Secondly, we built multiple analysis modules on the platform, termed as 3+1 modules. These include workflow analysis for standardized batch analysis; interactive tools for visualization and interactive exploration; and personalized analysis for various research discoveries. We also provide an analysis “App Store,” where users can grab desired analysis modules, including many BGI-made bioinformatics tools, workflows, and needed datasets.

Lastly, we've introduced an intelligent assistance system that helps with knowledge Q&A, biological interpretation, literature review, and document drafting, which further lowers the barriers to data analysis.

Q: Today, big biological data presents unprecedented opportunities and immense challenges. What contributions does the STOmics Cloud platform make in this regard?

Zhang: The reason we named it the STOmics Cloud platform is that it was initially designed to serve spatiotemporal omics (STOmics) projects, which face issues of large data volumes, high data dimensions, and complex data structures. Traditional processing methods are inadequate for such tasks.

For instance, BGI's largest spatiotemporal chip measures 13cm by 13cm with 16.9 billion capture points, translating to 10TB or more of data per sample, a stark contrast to traditional genomic datasets of approximately 100GB.

The platform aims to overcome the computational and analytical challenges presented by such vast data.

Q: In February this year, BGI-Research published a series of spatiotemporal omics algorithm tools as a special issue in GigaScience and GigaByte. Could you briefly introduce this achievement?
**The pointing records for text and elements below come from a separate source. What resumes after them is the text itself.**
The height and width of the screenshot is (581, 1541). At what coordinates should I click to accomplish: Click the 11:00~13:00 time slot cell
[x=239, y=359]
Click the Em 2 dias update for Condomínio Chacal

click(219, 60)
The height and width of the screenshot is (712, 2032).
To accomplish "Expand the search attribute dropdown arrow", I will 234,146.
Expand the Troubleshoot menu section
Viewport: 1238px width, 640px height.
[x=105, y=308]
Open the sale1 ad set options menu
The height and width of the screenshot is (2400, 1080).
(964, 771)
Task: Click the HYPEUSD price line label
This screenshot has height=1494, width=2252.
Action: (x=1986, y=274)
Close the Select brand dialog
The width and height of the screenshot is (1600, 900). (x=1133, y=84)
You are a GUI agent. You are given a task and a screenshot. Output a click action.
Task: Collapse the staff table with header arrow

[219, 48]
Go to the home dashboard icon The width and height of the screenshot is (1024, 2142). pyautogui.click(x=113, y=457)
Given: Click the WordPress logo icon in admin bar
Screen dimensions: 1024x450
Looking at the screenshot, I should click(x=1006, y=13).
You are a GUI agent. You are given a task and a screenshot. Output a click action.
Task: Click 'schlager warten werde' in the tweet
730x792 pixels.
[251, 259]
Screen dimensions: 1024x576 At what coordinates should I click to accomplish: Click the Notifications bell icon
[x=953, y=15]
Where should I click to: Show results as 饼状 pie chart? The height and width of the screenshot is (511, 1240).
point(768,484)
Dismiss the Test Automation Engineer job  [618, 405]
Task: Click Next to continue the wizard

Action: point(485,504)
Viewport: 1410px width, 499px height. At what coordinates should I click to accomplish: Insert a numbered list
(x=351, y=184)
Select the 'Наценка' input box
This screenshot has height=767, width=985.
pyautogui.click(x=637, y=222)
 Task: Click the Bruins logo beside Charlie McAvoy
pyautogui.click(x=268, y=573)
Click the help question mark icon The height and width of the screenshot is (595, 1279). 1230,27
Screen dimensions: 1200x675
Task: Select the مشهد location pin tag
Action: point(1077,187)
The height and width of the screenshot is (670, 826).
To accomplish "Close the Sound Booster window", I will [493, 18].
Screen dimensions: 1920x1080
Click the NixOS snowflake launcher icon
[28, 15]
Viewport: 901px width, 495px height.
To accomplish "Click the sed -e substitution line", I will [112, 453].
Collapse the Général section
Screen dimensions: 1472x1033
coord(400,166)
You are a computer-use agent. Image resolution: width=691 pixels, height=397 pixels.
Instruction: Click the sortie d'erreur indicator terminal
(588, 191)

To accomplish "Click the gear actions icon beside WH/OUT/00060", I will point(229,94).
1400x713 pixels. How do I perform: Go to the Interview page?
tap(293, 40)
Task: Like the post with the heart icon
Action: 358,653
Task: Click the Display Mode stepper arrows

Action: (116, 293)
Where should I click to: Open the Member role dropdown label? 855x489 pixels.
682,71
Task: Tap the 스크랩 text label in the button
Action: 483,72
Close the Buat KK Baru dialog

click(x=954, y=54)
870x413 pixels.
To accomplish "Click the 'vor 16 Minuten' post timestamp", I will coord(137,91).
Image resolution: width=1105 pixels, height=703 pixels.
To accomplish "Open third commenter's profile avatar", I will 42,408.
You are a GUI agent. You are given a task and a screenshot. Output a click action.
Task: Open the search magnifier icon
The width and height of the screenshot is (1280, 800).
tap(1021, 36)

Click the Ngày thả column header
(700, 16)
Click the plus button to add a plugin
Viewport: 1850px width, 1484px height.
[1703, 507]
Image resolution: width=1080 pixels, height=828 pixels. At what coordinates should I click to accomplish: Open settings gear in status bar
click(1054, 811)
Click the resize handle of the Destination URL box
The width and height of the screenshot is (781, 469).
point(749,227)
Zhang: As I mentioned earlier, spatiotemporal omics involve large and complex data, with an additional spatial dimension compared to traditional single-cell data. Therefore, when analyzing data, we must develop new algorithms and tools. 

This special issue includes these new tools, which can effectively process high-dimensional and complexly structured spatiotemporal omics data, thereby helping researchers to deeply understand the structure and function of biological systems.

Q: What role do you think technical tools play in the development of life sciences?

Zhang: Tools are playing a decisive role. First of all, as a natural science, the core of life sciences is to observe first and then proceed to scientific understanding and breakthroughs. Secondly, only when the cost of obtaining data is low enough can the data be widely and universally applied. This is the irreplaceable role of technical tools in the development of life sciences.

Q: What are your expectations for the future?

Zhang: I believe there is vast development space in the BIT (bioinformatics) field, with many opportunities to make industrial or scientific contributions. Therefore, I hope to continue to work in this field, further solve problems related to biological big data, create more and better algorithms, tools, and systems, and help the scientist to overcoming the big data challenges.